The Sustainable Development Goals (SDGs) adopted in 2015 articulate a new global development agenda to eradicate poverty and shift the world onto a sustainable development path by 2030. The 17 SDGs and their 169 targets are designed as a web of inter-relationships and dependencies, where progress towards one goal can enhance progress on others. A solid framework of indicators and statistical data will be key to inform policymaking, monitor progress and ensure accountability.
This year’s The Little Green Data Book provides 50 indicators for 200 countries. Several of these indicators have the potential to measure progress on the SDGs as well as highlight important trends in the environment more broadly. The indicators are part of the larger World Development Indicators set compiled annually by the World Bank from many different data sources.
[See also: Online table for the Little Green Data Book]
While only one of the Millennium Development Goals (MDGs) was explicitly about the environment (MDG7), the SDGs put environmental concerns on par with economic and social concerns. The environment cuts across all the SDGs and is directly reflected in at least seven goals. There is growing recognition that economic growth, poverty eradication and the state of the environment are intertwined.
Along with these goals and targets, a global monitoring framework with more than 200 indicators is being developed by the UN member states. There are several indicators in the Little Green Data Book that can serve as a baseline for the ones being set up for the SDGs. These indicators measure the use of resources and the way human activities affect both the natural and the built environment. They include measures of natural resources such as forests, water and cultivable land. They also measure degradation such as pollution, deforestation, loss of habitat, and loss of biodiversity.
“The Little Green Data Book is part of a welcome movement toward greater data literacy and transparency. As the world gets ready to implement ambitious goals, evidence and hard numbers will be key to help policy-makers set priorities and let the public track progress’’ said Paula Caballero, Senior Director, Environment and Natural Resource Global Practice, World Bank.
Measuring degradation
Growing populations and expanding economies have placed greater demands on land, water, forests, minerals, and energy resources. Efforts to reduce poverty and promote sustainable economic growth are undermined by the degradation of soils, the increasing scarcity of freshwater, the overexploitation of coastal ecosystems and fisheries, the loss of forest cover, long-term changes in the Earth’s climate, and the loss of biological diversity. People in extreme poverty— the roughly 700 million living on less than $1.90 a day in purchasing power parity terms in 2015— are disproportionately affected by these changes. Here are some trends highlighted in this year’s edition.
SDG 15: Life on Land
Forests cover 30 percent of the Earth's land but around 13 million hectares vanish each year.

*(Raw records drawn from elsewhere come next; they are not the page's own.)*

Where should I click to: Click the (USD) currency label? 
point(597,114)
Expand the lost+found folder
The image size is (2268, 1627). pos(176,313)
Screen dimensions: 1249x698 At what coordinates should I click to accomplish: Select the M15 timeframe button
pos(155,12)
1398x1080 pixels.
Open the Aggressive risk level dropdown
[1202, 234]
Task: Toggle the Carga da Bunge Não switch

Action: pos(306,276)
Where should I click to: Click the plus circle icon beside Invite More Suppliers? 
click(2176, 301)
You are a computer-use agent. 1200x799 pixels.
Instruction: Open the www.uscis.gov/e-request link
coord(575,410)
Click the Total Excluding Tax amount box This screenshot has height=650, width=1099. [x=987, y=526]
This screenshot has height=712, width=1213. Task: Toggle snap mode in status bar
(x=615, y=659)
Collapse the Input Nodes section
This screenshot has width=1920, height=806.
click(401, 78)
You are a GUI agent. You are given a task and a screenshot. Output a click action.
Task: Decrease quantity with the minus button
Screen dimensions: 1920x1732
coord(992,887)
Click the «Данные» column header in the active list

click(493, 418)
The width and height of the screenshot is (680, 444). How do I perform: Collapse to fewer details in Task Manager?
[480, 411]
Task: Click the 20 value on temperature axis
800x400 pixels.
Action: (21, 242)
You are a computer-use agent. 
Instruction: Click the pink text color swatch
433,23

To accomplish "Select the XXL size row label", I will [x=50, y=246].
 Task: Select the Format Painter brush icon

Forests cover 30 percent of the Earth's land but around 13 million hectares vanish each year, despite efforts to protect them. Between 1990 and 2015 the world lost more than 129 million hectares—over 3 percent of its forest area. Despite efforts to protect forests, natural habitats and biodiversity, the impact of human activity on the environment continues to affect the world’s poorest communities and deforestation, desertification and the loss of biodiversity all pose major challenges
SDG 14: Life Below Water
The world now farms more fish than it catches.
Fish is the main animal protein for more than 1 billion people. Average worldwide fish consumption is about 20 kilograms per person per year. Marine resources are essential to the food security of much of the world’s population and Sustainable Development Goal 14 looks to conserve and sustainably use the oceans, seas and marine resources. Capture fisheries have dominated the seafood market until recently. Since the 1980s there has been a rise in aquaculture (fish, shellfish and seaweed farming), which now accounts for more than half of all seafood production.
SDG 12: Responsible Consumption and Production
A third of all energy is used to produce food but a third of food is lost or wasted.
Saving a quarter of the food wasted around the world would be enough to feed 870 million people. “Doing more and better with less” means meeting the basic needs of people and promoting a better quality of life while also cutting harmful waste and pollution. Using natural resources more efficiently is also a way to improve. Sustainable Development Goal 12 seeks to ensure sustainable consumption and production patterns.
[See also: Blog post - Doing more with less: evaluating our consumption and production ]
Natural Capital Accounting as a way to monitor SDGs
Natural Capital Accounting, which expands the scope of traditional reporting, can meet needs of countries that will be reporting against the UN-agreed SDG indicator framework. It is based on a statistical standards such as the System of Environmental Economic Accounting (SEEA) that can help ensure internationally comparable, high quality indicators that can be integrated into mainstream information systems. The SEEA measures the many facets of the environment and economy in a coherent and integrated way. The role of NCA in delivering the SDGs is recognized in the SDG targets. SDG target 15.9 calls for ecosystem and biodiversity values to be integrated into national and local planning, development process, poverty reduction strategies and accounts.
WAVES, a World Bank-led global partnership, is working with eight countries on accounting for water, land, forests and minerals. For example, water accounts are used as a management tool in many countries to inform a range of policies. In South Africa, for example, they inform climate change policies; in Colombia they are used for water allocation across competing uses; and in the Philippines they inform water pricing.